DIRECTION. Turn the lines of the items below into a Markdown table with columns named Row and Line, giving each line a row number and skipping blank lines. Leave the pictures out.

# # # # #

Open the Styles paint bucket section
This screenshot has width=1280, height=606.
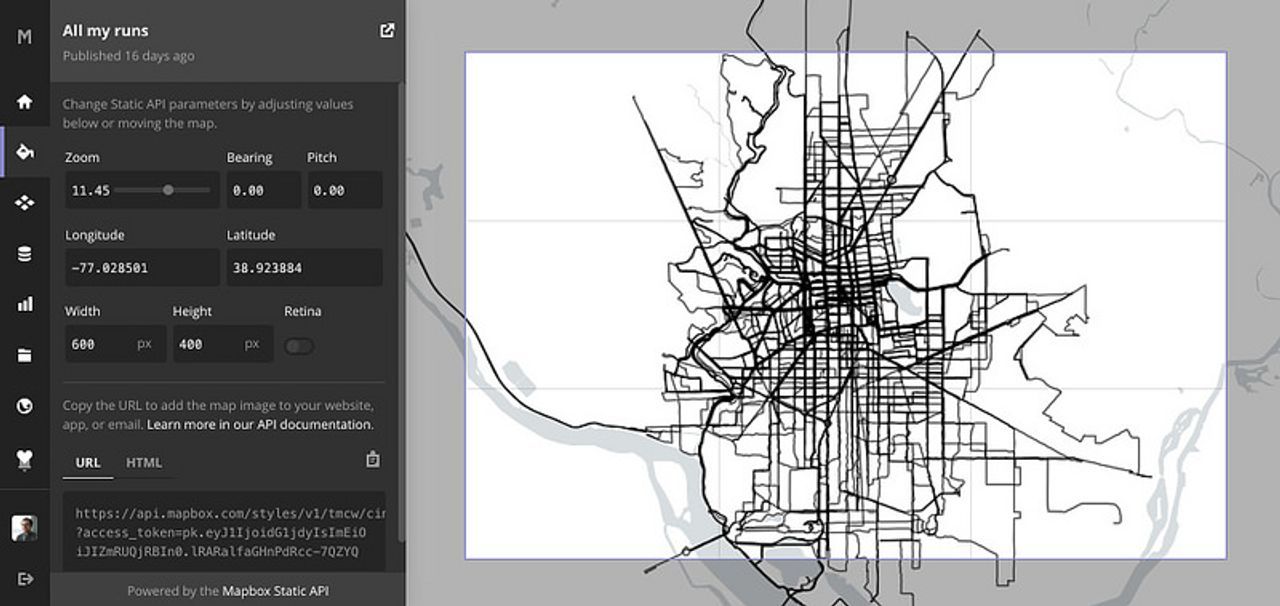(x=24, y=152)
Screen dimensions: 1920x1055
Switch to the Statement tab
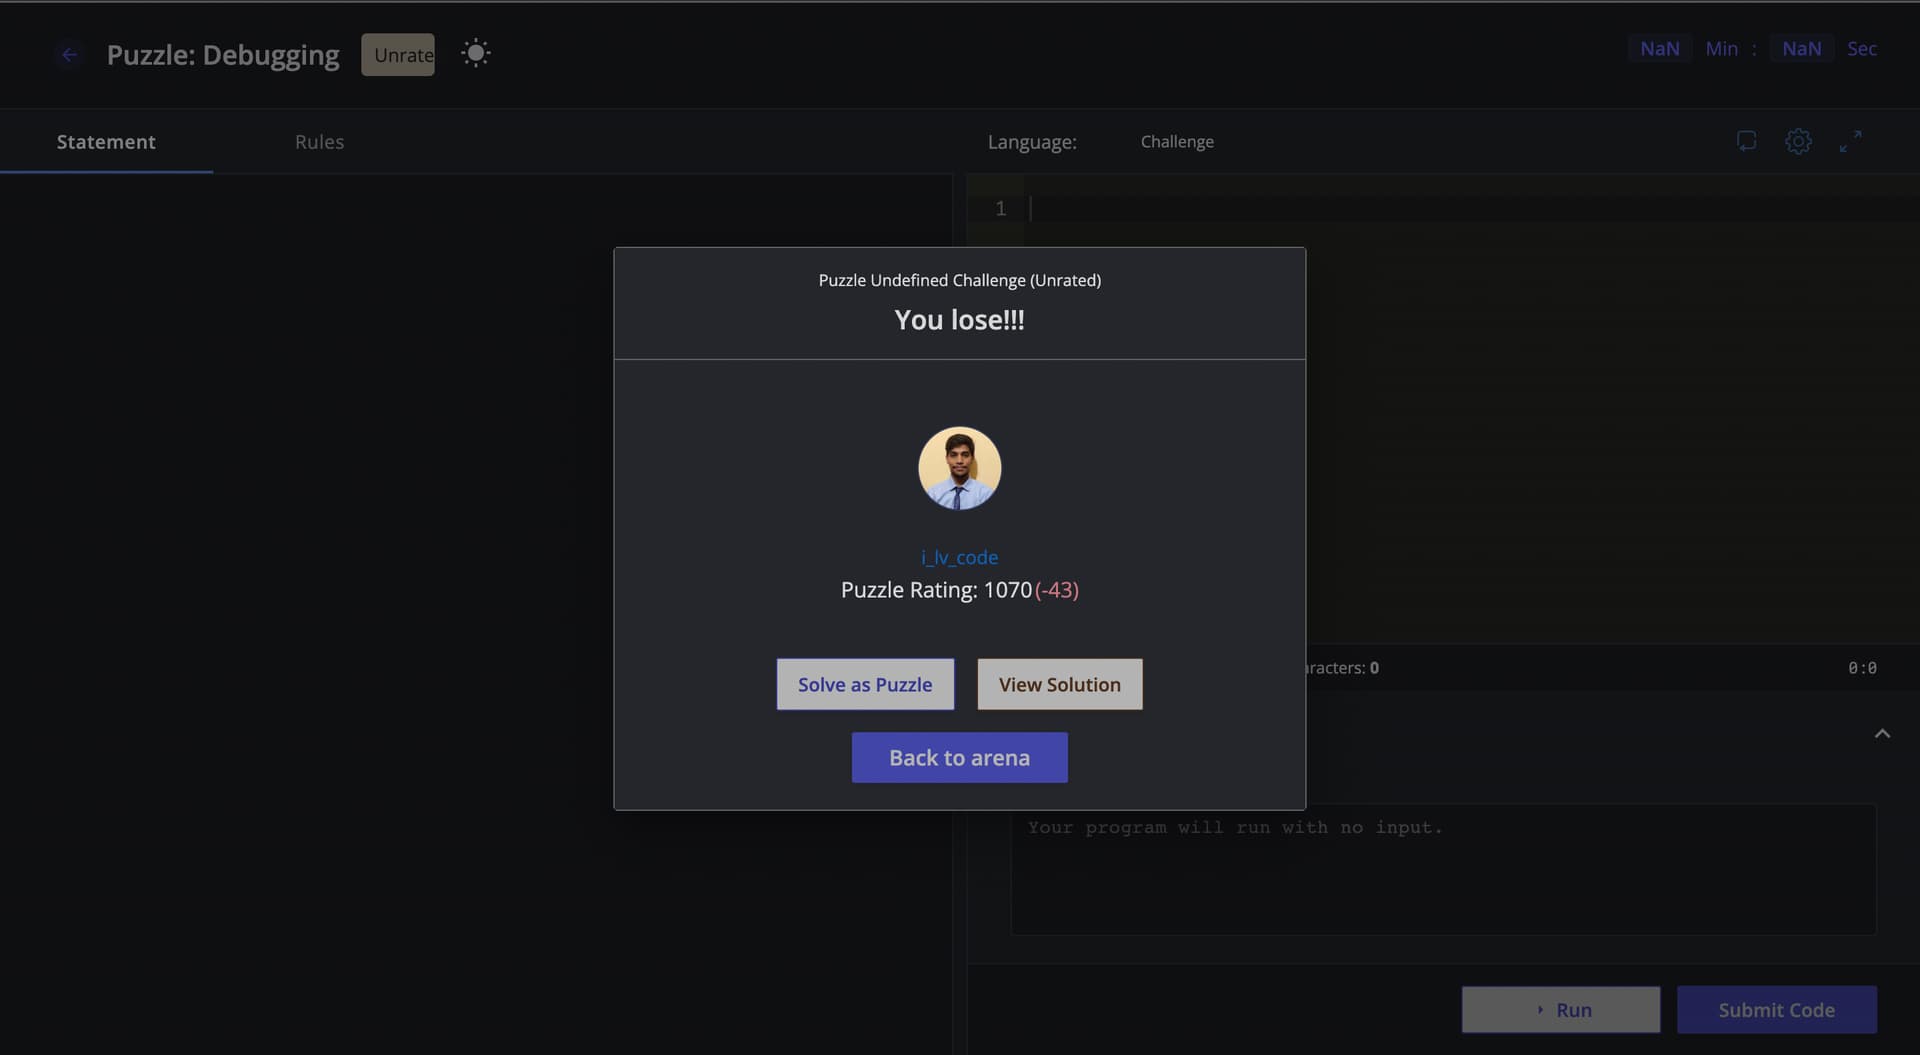[x=106, y=142]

# # # # #

THE RESPONSE.
| Row | Line |
|---|---|
| 1 | Open the Styles paint bucket section |
| 2 | This screenshot has width=1280, height=606. |
| 3 | (x=24, y=152) |
| 4 | Screen dimensions: 1920x1055 |
| 5 | Switch to the Statement tab |
| 6 | [x=106, y=142] |